Retry jobs in case of failure
There are cases where the worker nodes cannot execute condor jobs correctly (e.g. CVMFS problems). Although there are mechanisms to check the health of these nodes and prevent them from accepting new jobs, in certain cases they do eventually accept jobs and cause them to fail.
In that case we suggest retrying the job by using the following additional lines in the submit file:
on_exit_remove = (ExitBySignal == False) && (ExitCode == 0)
max_retries = 3
requirements = Machine =!= LastRemoteHost
queue
An alternative way to submit in case of a specific exit code is:
on_exit_remove = (ExitBySignal == False) && (ExitCode != 11)
max_retries: HTCondor will retry the job up to three times in case of a failure.

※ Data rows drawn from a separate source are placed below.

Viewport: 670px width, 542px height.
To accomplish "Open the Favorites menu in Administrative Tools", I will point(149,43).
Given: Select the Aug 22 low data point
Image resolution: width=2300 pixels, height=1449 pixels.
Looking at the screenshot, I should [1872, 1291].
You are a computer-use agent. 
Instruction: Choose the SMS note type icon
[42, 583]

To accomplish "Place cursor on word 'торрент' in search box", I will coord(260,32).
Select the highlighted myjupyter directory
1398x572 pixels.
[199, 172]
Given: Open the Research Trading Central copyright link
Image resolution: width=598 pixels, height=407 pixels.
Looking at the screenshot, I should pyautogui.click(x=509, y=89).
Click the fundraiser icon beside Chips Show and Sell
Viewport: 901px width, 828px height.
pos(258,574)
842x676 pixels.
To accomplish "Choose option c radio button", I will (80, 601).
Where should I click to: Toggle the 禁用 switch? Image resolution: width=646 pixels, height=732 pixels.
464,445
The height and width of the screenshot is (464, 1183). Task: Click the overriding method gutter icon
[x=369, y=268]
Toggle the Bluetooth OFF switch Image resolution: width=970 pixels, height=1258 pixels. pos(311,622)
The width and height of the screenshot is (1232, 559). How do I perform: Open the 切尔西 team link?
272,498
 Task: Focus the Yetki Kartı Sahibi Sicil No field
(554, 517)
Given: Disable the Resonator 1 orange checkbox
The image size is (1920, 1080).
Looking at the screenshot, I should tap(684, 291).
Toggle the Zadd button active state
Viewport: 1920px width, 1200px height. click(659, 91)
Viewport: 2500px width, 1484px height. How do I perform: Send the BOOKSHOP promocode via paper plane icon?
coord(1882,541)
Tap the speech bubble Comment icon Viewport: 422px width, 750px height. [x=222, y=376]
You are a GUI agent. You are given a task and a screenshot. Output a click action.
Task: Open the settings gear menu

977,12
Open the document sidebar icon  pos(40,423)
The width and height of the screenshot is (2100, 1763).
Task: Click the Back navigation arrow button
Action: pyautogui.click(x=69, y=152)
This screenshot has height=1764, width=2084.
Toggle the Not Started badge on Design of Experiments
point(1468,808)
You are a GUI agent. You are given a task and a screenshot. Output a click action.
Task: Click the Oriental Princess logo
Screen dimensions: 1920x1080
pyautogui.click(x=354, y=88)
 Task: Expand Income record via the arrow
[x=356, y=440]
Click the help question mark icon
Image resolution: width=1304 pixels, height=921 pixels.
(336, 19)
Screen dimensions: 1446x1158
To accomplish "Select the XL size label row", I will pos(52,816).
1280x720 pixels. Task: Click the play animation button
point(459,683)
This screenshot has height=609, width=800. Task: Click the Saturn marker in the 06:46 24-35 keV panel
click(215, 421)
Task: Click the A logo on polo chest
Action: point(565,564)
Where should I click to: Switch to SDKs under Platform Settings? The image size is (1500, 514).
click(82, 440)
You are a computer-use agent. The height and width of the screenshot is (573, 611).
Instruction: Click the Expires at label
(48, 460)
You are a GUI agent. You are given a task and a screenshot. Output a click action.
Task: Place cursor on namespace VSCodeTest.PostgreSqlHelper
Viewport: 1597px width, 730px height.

requirements = Machine =!= LastRemoteHost: The job will not run again in the same worker node.
Example:
executable = hello_world.sh
arguments = $(ClusterID) $(ProcId)
output = output/hello.$(ClusterId).$(ProcId).out
error = error/hello.$(ClusterId).$(ProcId).err
log = log/hello.$(ClusterId).log
on_exit_remove = (ExitBySignal == False) && (ExitCode == 0)
max_retries = 3
requirements = Machine =!= LastRemoteHost
queue
The hello_world.sh
script contains one command that will fail (ls: cannot access /home/condor-test: No such file or directory
) and it will cause exit code=1.
In that case, HTCondor will retry the job up to three times in a different worker node each time.
#!/bin/bash
ls /home/condor-test || exit 1